Mientras tanto, el nuevo reclutamiento aumentaba el ejército de Hunan a un tamaño sin precedentes. En enero de 1864, había 50.000 soldados de Hunan en Nanjing. En total, Zeng Guofan comandaba unos 120.000 soldados, unos 100.000 de ellos en tierra y el resto en la armada fluvial. Junto con los 50.000 bajo su hermano en Nanjing, había 20.000 guarnecidos en el sur de Anhui, 10.000 en el norte de Anhui, 13.000 itinerantes con Bao Chao y 10.000 estacionados entre Anhui y Suzhou. Y eso sin contar al ejército de Anhui de Li Hongzhang, que siguió su conquista de Suzhou con una marcha hacia Nanjing desde el este, aplastando las ciudades amuralladas de Wuxi y Changzhou en rápida sucesión. Tampoco contó con el ejército al mando de Zuo Zongtang en la provincia de Zhejiang, que se abría camino hacia Hangzhou en preparación para atacar Nanjing desde el sur.
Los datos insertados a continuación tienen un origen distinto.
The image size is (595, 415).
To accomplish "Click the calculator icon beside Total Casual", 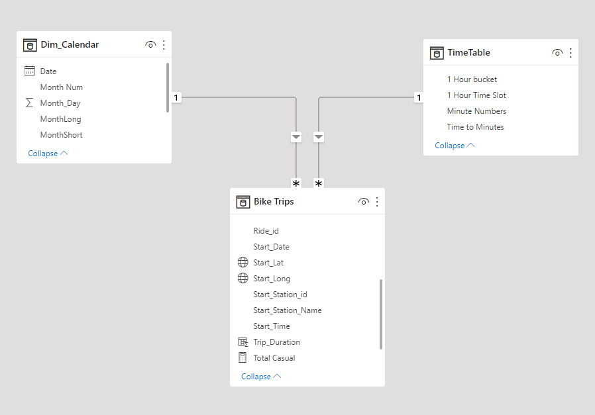I will pos(243,357).
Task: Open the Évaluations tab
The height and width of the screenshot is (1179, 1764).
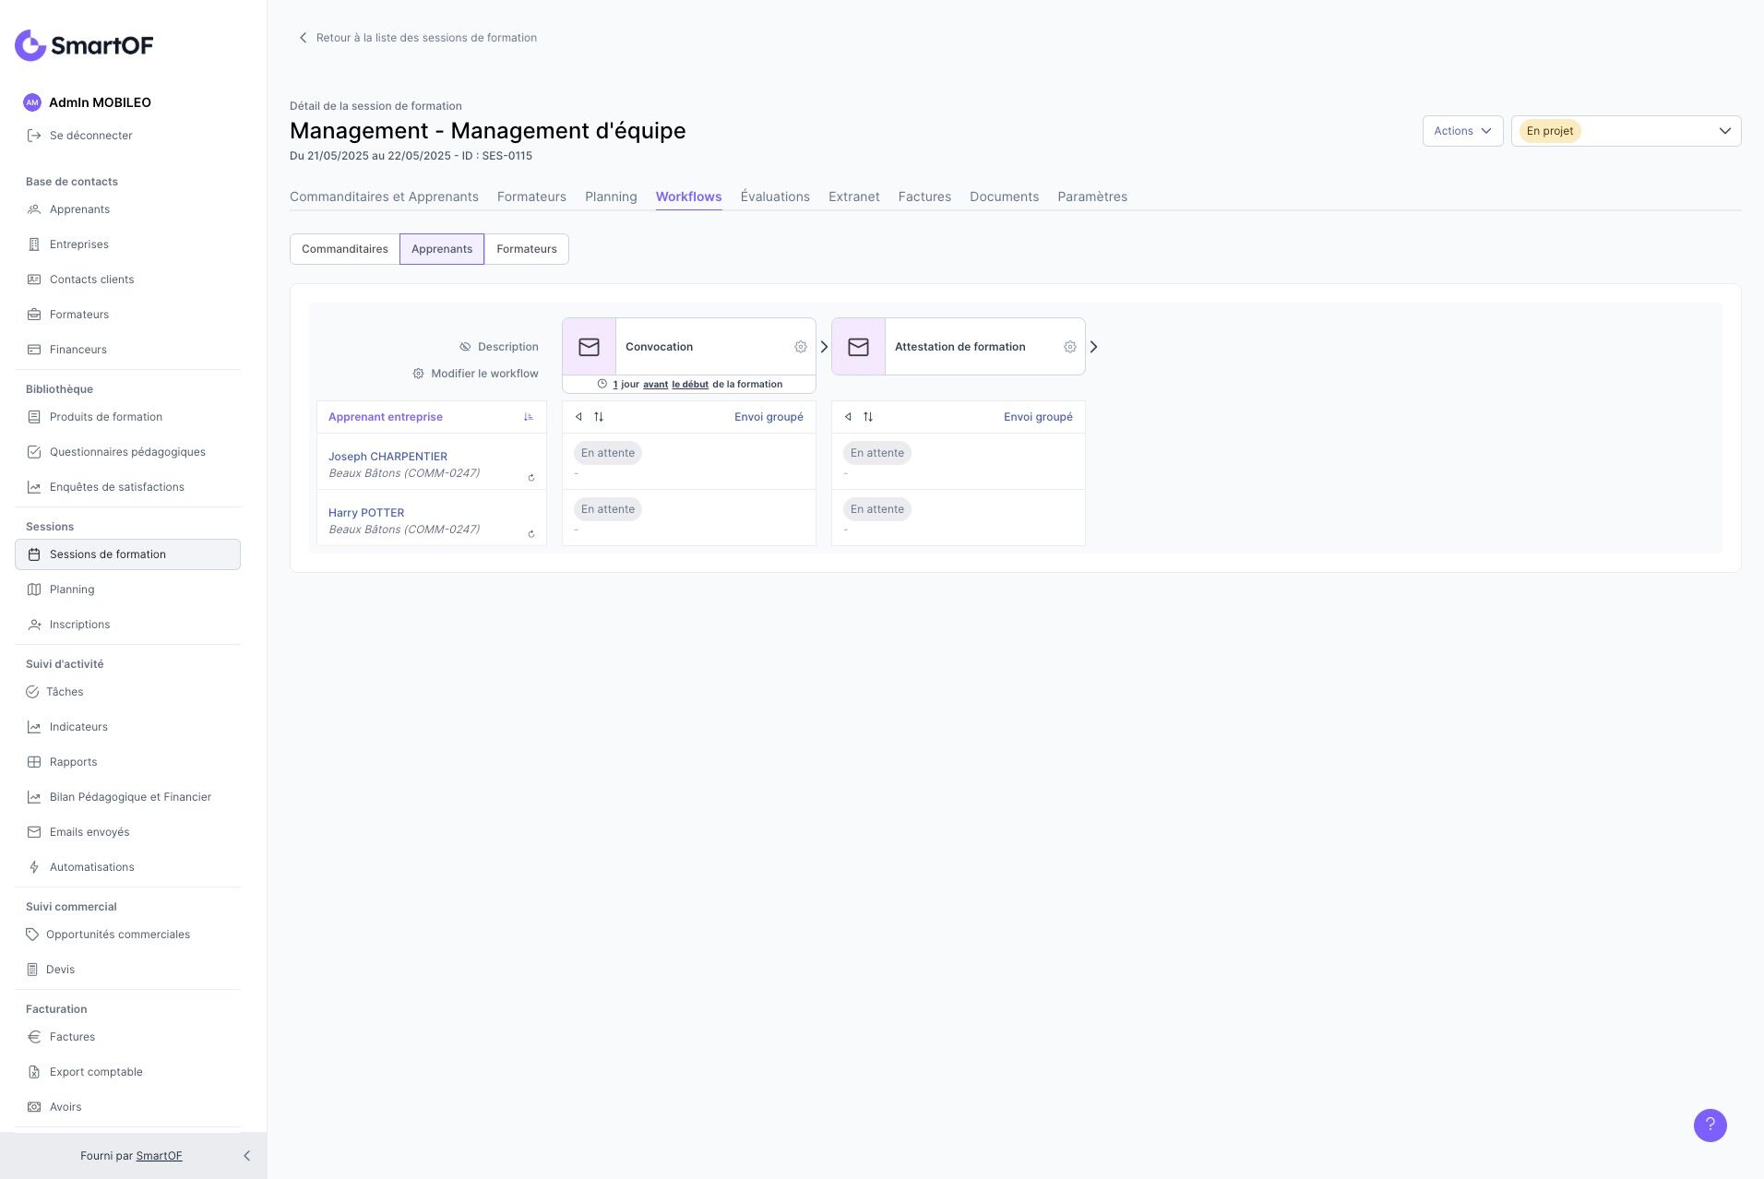Action: (x=775, y=197)
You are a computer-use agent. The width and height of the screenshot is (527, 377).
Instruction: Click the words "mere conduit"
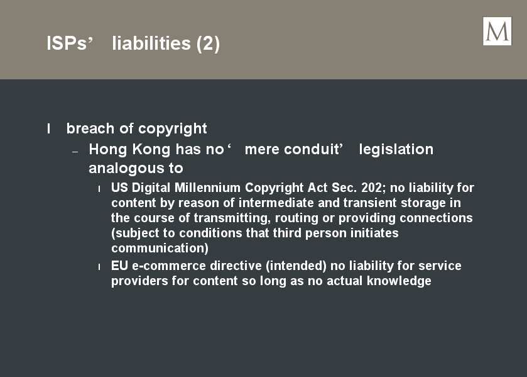click(291, 149)
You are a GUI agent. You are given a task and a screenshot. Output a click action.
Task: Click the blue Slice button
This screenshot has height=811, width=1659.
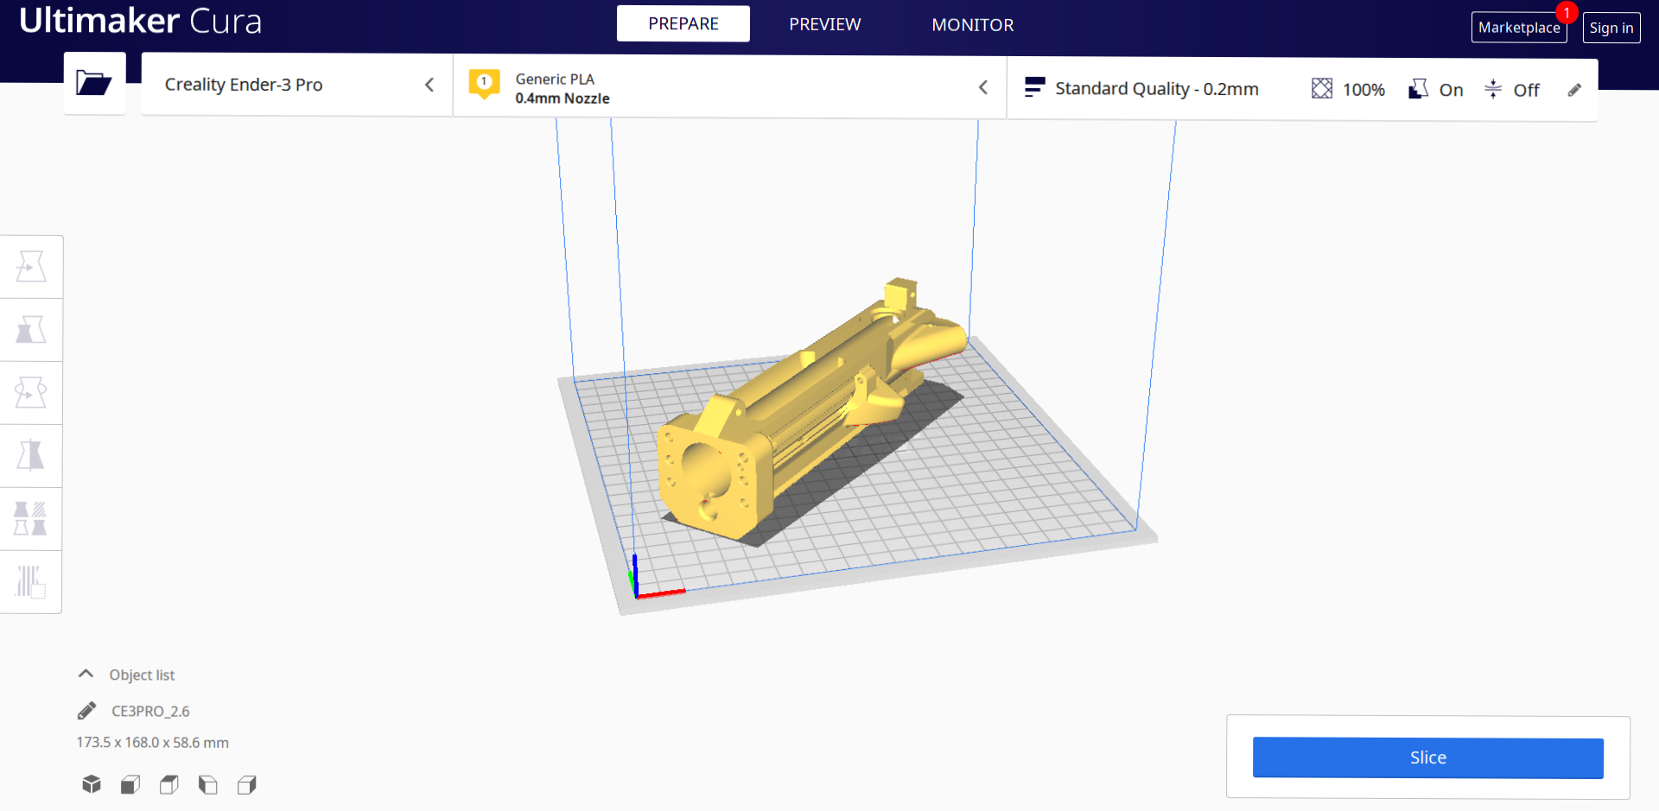tap(1427, 757)
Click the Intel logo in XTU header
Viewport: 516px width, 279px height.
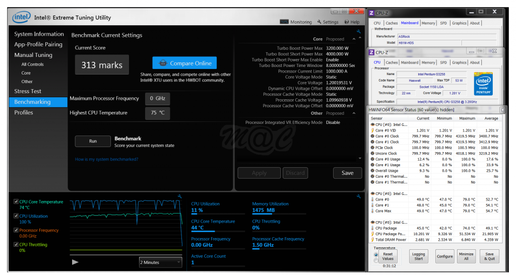coord(22,18)
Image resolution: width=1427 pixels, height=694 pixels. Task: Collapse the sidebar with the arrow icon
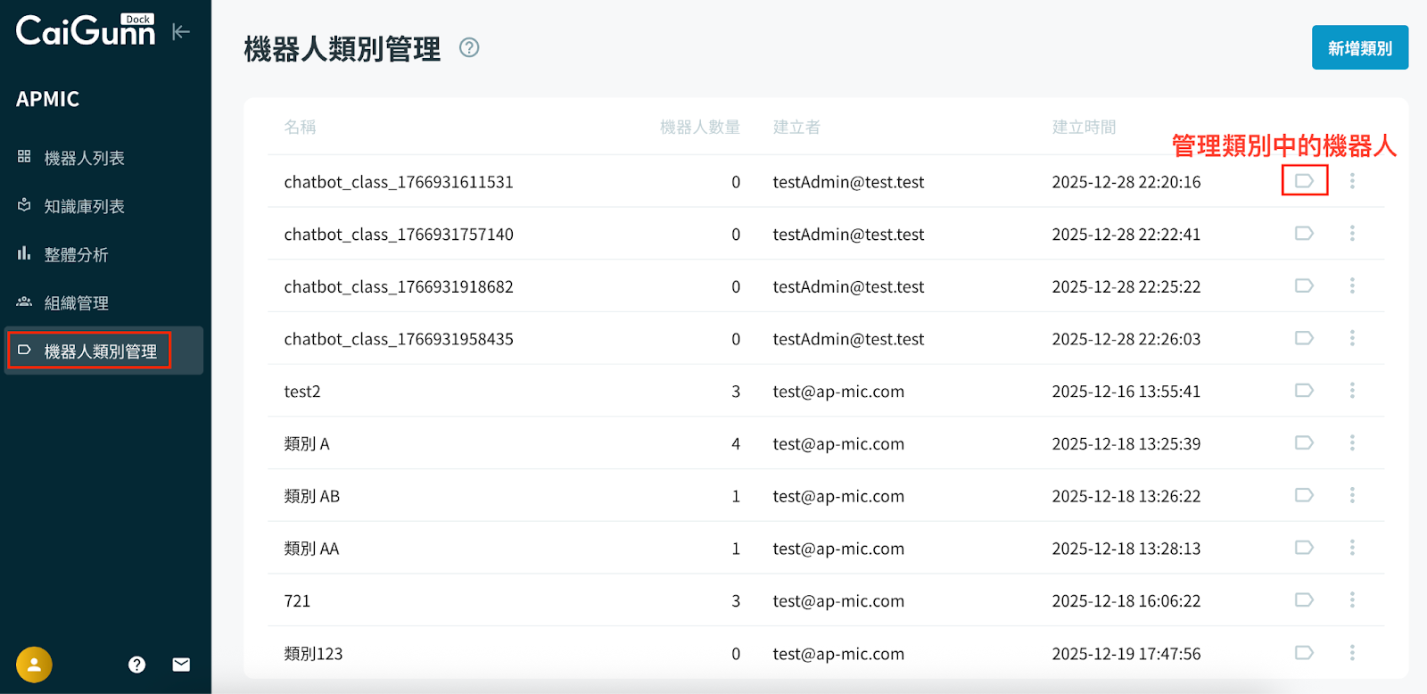pos(181,32)
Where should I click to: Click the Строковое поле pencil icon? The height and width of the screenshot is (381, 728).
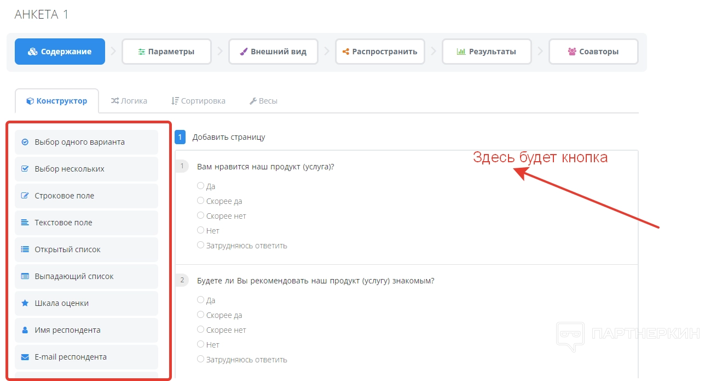[25, 196]
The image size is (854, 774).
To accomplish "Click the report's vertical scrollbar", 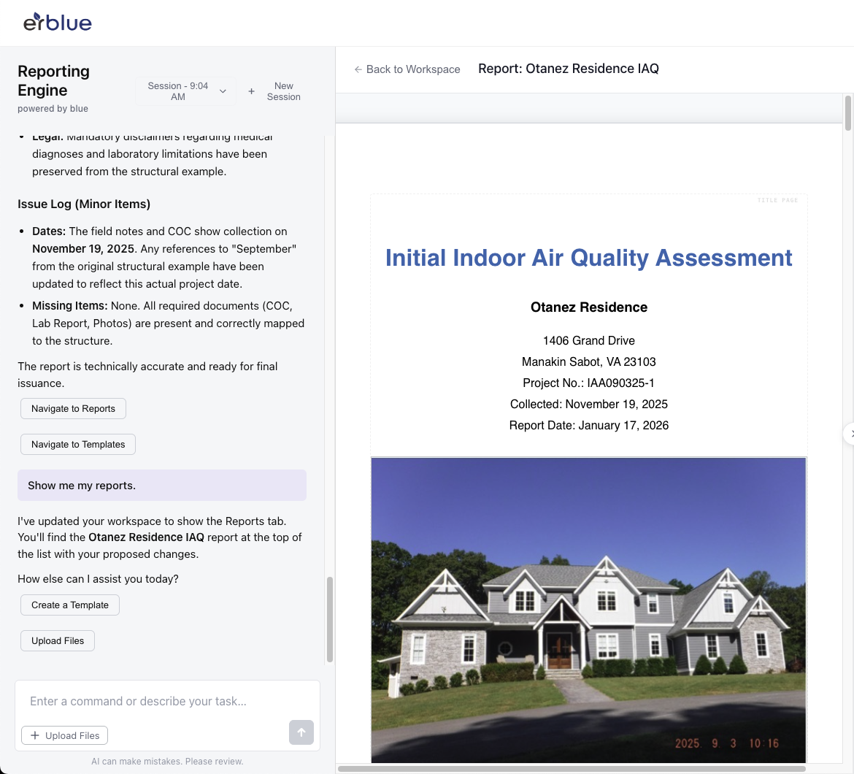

A medida que los ejércitos se expandieron, las batallas siguieron su camino. En febrero de 1864, las fuerzas de Zeng Guoquan lograron capturar el castillo en la cima del Hombro del Dragón, la Fortaleza del Cielo. Los rebeldes todavía tenían la Fortaleza de la Tierra en su base, que protegía el punto donde la cordillera de la montaña se encontraba con la muralla de la ciudad. Pero con el control del fuerte superior, los imperiales dominaron el campo y pudieron establecer campamentos empalizados en la Puerta Shence y la Puerta Taiping contra poca resistencia. Una vez que se invirtieron esas dos puertas finales, la ciudad se cerró por completo. Poco después, el 31 de marzo, la capital de Zhejiang, Hangzhou, cayó ante Zuo Zongtang con el apoyo de la fuerza franco-china de Ningbo. Los defensores que escaparon de la ciudad caída huyeron a Huzhou, cincuenta millas al norte. donde encontraron refugio con Hong Rengan durante el verano. Los otros ejércitos rebeldes que estaban dispersos por Zhejiang comenzaron a abandonar la provincia, moviéndose en una retirada desorganizada hacia el oeste hacia Jiangxi. Con la pérdida de Hangzhou y Suzhou, Taiping ya no controlaba ninguna de las principales ciudades del este. Ya no había vías de rescate para la capital. Todo lo que quedaba era el asedio.